Records from a collection

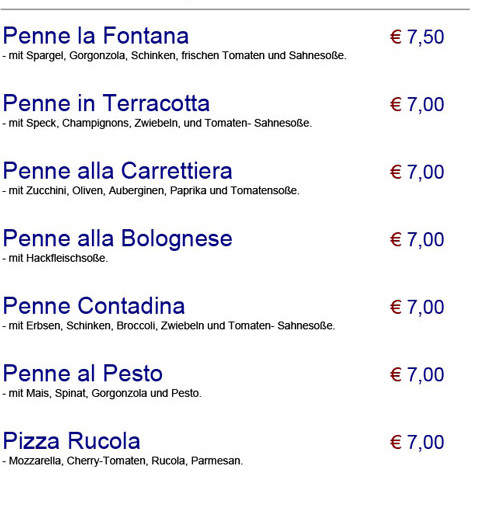Open the Pizza Rucola menu item

71,441
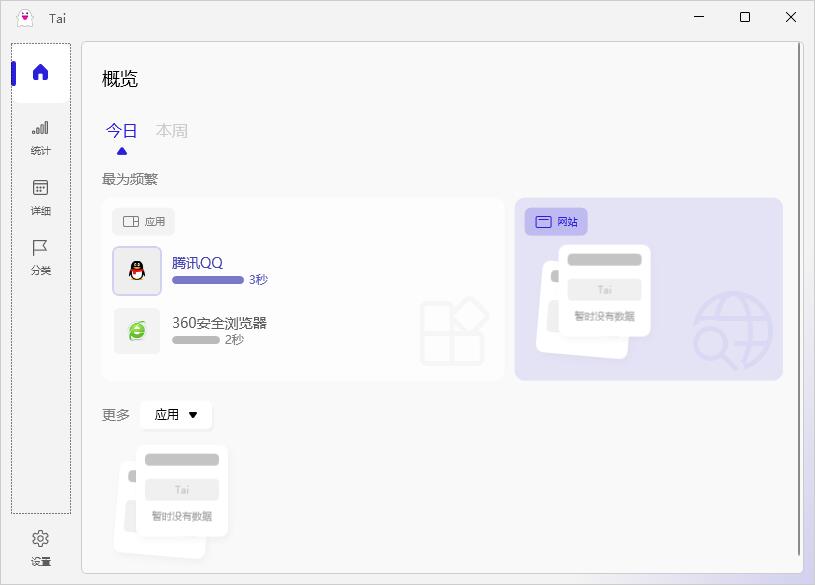
Task: Select the 应用 tag in frequent panel
Action: (x=144, y=222)
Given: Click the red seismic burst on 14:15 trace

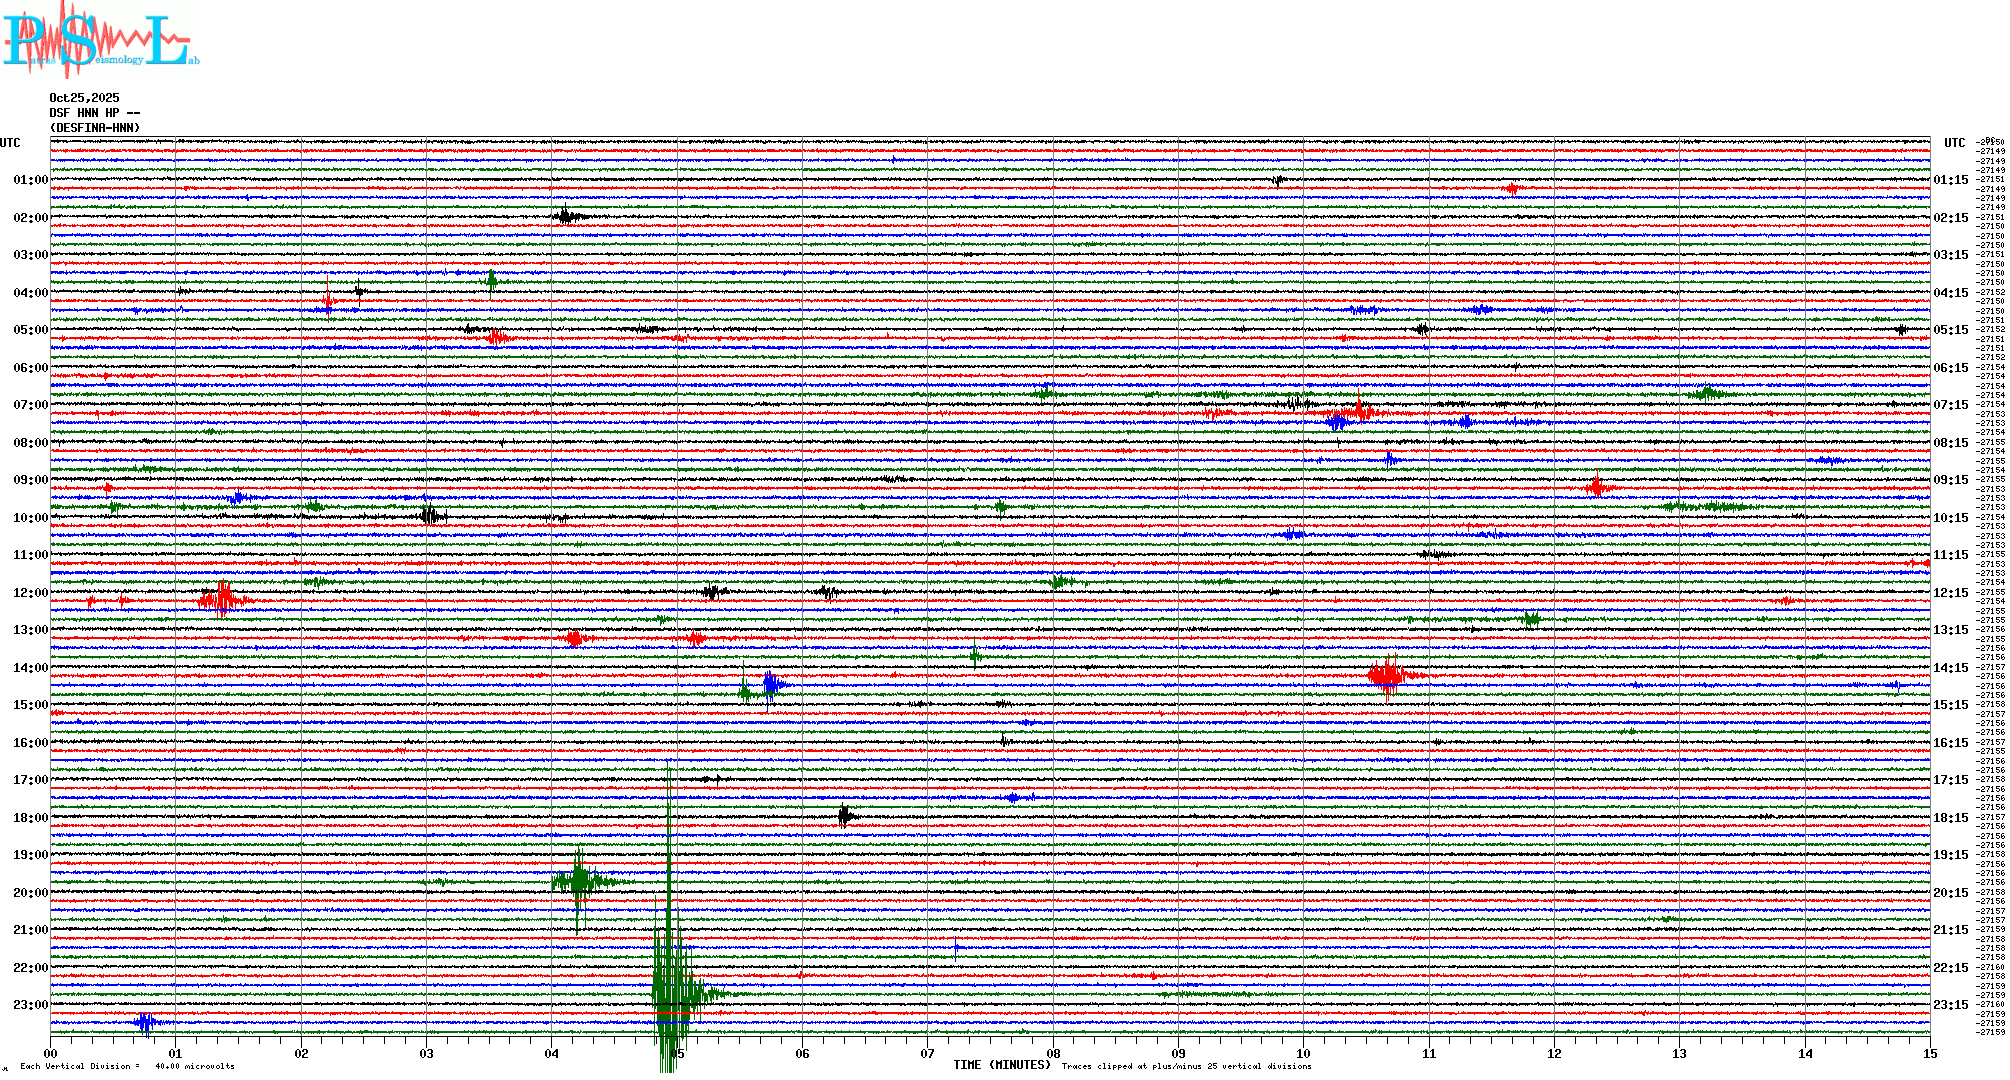Looking at the screenshot, I should point(1387,676).
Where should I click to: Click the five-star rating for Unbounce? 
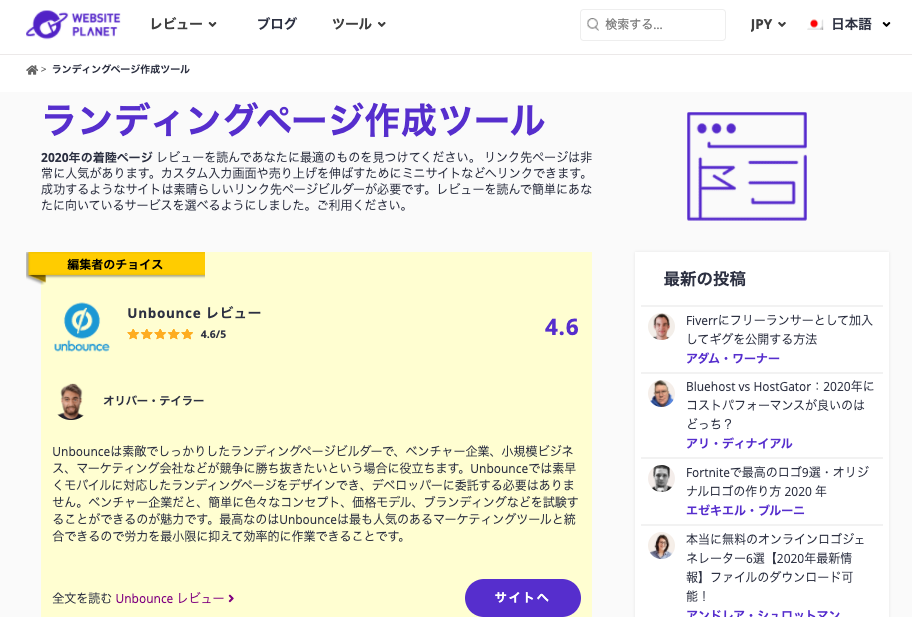160,334
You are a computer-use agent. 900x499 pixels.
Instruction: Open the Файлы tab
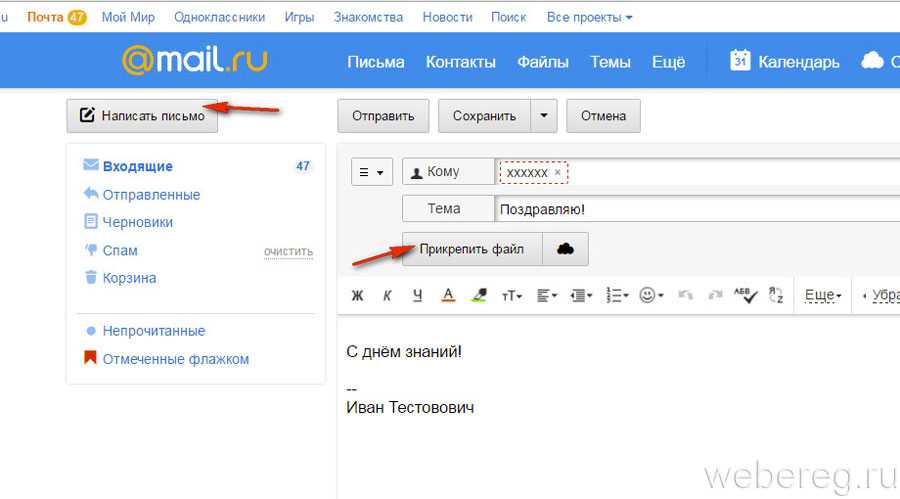click(542, 62)
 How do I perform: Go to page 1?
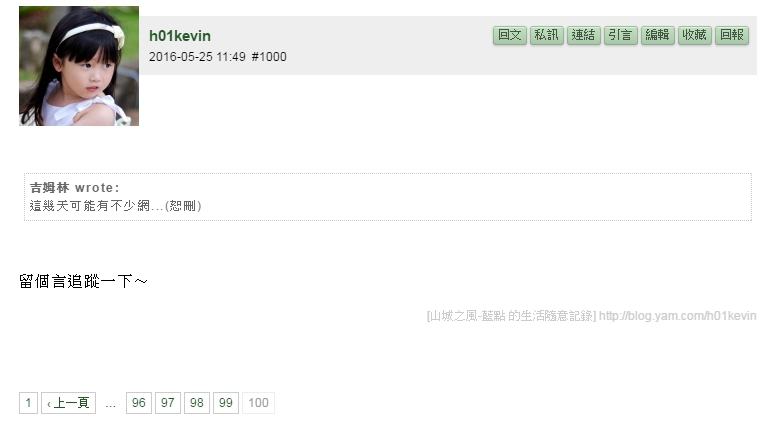pos(28,403)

> [Instructions to follow]: Reproduce every line of the records above word for word, leaving out the pictures.

> [Task result]:
Open the Pizza Rucola menu item

71,441
Task: Select the 应用 tag in frequent panel
Action: (x=144, y=222)
Given: Click the red seismic burst on 14:15 trace

Looking at the screenshot, I should point(1387,676).
Where should I click to: Click the five-star rating for Unbounce? 
160,334
You are a computer-use agent. 900x499 pixels.
Instruction: Open the Файлы tab
click(542, 62)
 How do I perform: Go to page 1?
pos(28,403)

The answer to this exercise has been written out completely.